# Task to carry out
Continue the forum thread below about identifying a dense, figured board of wood, picking up after its final post.

# Quoted passage
# Guess wood type!



## Glenn Lefley (Feb 26, 2018)

bought this 2 years ago. Was going to use for some box lids but would like to know what type of wood it is. Very dense.

Reactions: Like 1 | EyeCandy! 3


----------



## ripjack13 (Feb 26, 2018)

I moved this here....


----------



## ripjack13 (Feb 26, 2018)

Are both pics of the same piece of wood?


----------



## Glenn Lefley (Feb 26, 2018)

ripjack13 said:


> Are both pics of the same piece of wood?



Yes, just sprayed some lacquer on front to show grain.

Reactions: Informative 1


----------



## ripjack13 (Feb 26, 2018)

@phinds may have a clue.


I'm just gonna guess....
Acacia?


----------



## phinds (Feb 27, 2018)

End grain looks a bit like shedua and chechem (and other woods) but that face is just a puzzler. How really bright red is the wood with no finish? What is the density?


----------



## Glenn Lefley (Feb 27, 2018)

phinds said:


> End grain looks a bit like shedua and chechem (and other woods) but that face is just a puzzler. How really bright red is the wood with no finish? What is the density?


Will weigh am and fiqure out bf weight.


----------



## phinds (Feb 27, 2018)

Ah. MUCH better face grain pic. Still looks like either chechem or shedua. I'm leaning towards chechem. How about you compare the wood to the pics on those two pages on my site?


----------



## ripjack13 (Feb 27, 2018)

just in case....here's the link to the page Paul is talking about...
http://www.hobbithouseinc.com/personal/woodpics/


----------



## Sprung (Feb 27, 2018)

Reminds me a lot of some of the Bubinga I've had.

Reactions: Agree 1


----------



## Glenn Lefley (Feb 27, 2018)

Okay weighed wood and works out to exactly 55.8 lbs per cubic foot. And it's moisture of 9 %. Bubinga is 55 and jatoba is 56. My wife thinks jatob rings a bell but not sure. I know the store has a whole section of bubinga also. She did pick through a lot of boards to find this one. So differently not a regular representation of the regular cut. A high figured one off.


----------



## phinds (Feb 27, 2018)

Bubinga is a possibility, jatoba is not. Shedua and chechem remain possibilities. Did you do as I asked on the comparison?

# Provided information
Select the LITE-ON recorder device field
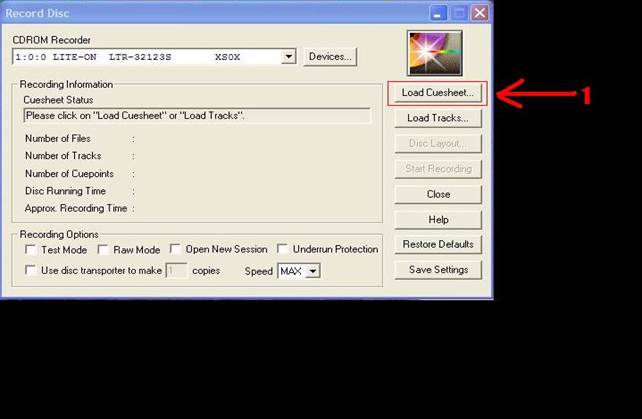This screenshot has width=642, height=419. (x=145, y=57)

* * *

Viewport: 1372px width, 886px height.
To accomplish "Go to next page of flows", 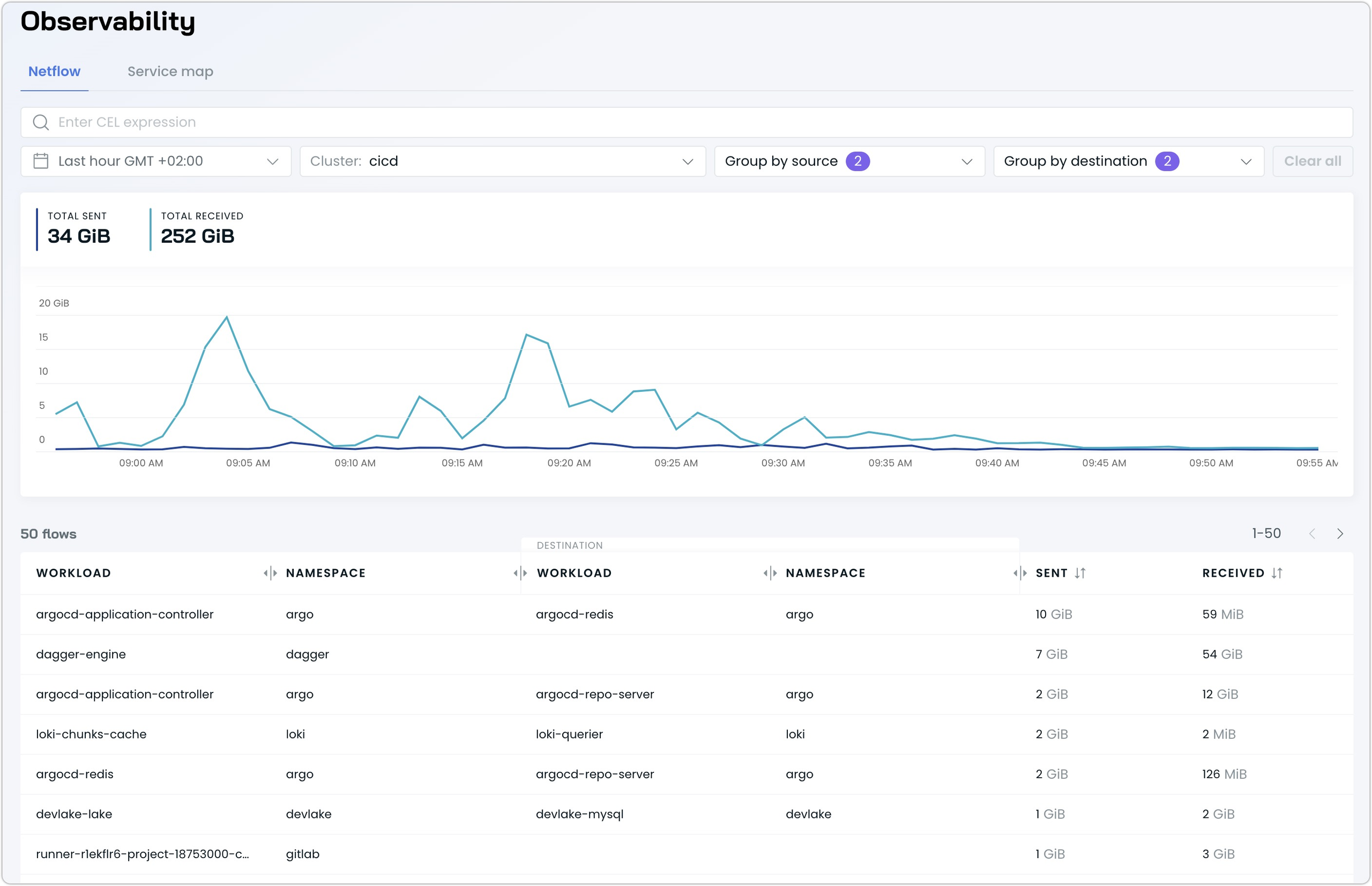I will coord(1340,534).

# Output for this exercise
----------



## Mr. Peet (Feb 27, 2018)

When I saw it it this morning, 'Waterfall' Bubinga was my first thought. Paul had already said Shedua, same church, just different pew...so that is as far as I went.


----------



## Glenn Lefley (Feb 27, 2018)

phinds said:


> Bubinga is a possibility, jatoba is not. Shedua and chechem remain possibilities. Did you do as I asked on the comparison?


The grain looks similar but no open holes in end grain like shown in picture. A lot tighter grain "holes" like little dots. But looks guide sinilar like in pic at big inning of thread. So probably this water fall bubinga is the closest so far.


----------



## Glenn Lefley (Feb 28, 2018)

phinds said:


> Bubinga is a possibility, jatoba is not. Shedua and chechem remain possibilities. Did you do as I asked on the comparison?



You are really good at your woods. I started doing taxes last night and found the receipt for the wood. Waterfall Chechen ! Mystery solved.
I see now how important it is to have end grain in identification. It just didn't have those little straw tubes like bubinga.


----------



## phinds (Feb 28, 2018)

If the color in post #7 is accurate, shedua is more likely than bubinga.


Glenn Lefley said:


> You are really good at your woods. I started doing taxes last night and found the receipt for the wood. Waterfall Chechen ! Mystery solved.
> I see now how important it is to have end grain in identification. It just didn't have those little straw tubes like bubinga.


Glad to see it's solved. Actually, the end grains of bubinga/shedua can be hard to distinguish since they are very closely related woods.

Reactions: Like 1


----------



## Mike1950 (Feb 28, 2018)

phinds said:


> If the color in post #7 is accurate, shedua is more likely than bubinga.
> 
> Glad to see it's solved. Actually, the end grains of bubinga/shedua can be hard to distinguish since they are very closely related woods.


shedua I have is browner

Reactions: Agree 1


----------



## phinds (Feb 28, 2018)

Mike1950 said:


> shedua I have is browner


I agree. That's why in post #8 I said that chechem was more likely (but I was not willing to rule out shedua)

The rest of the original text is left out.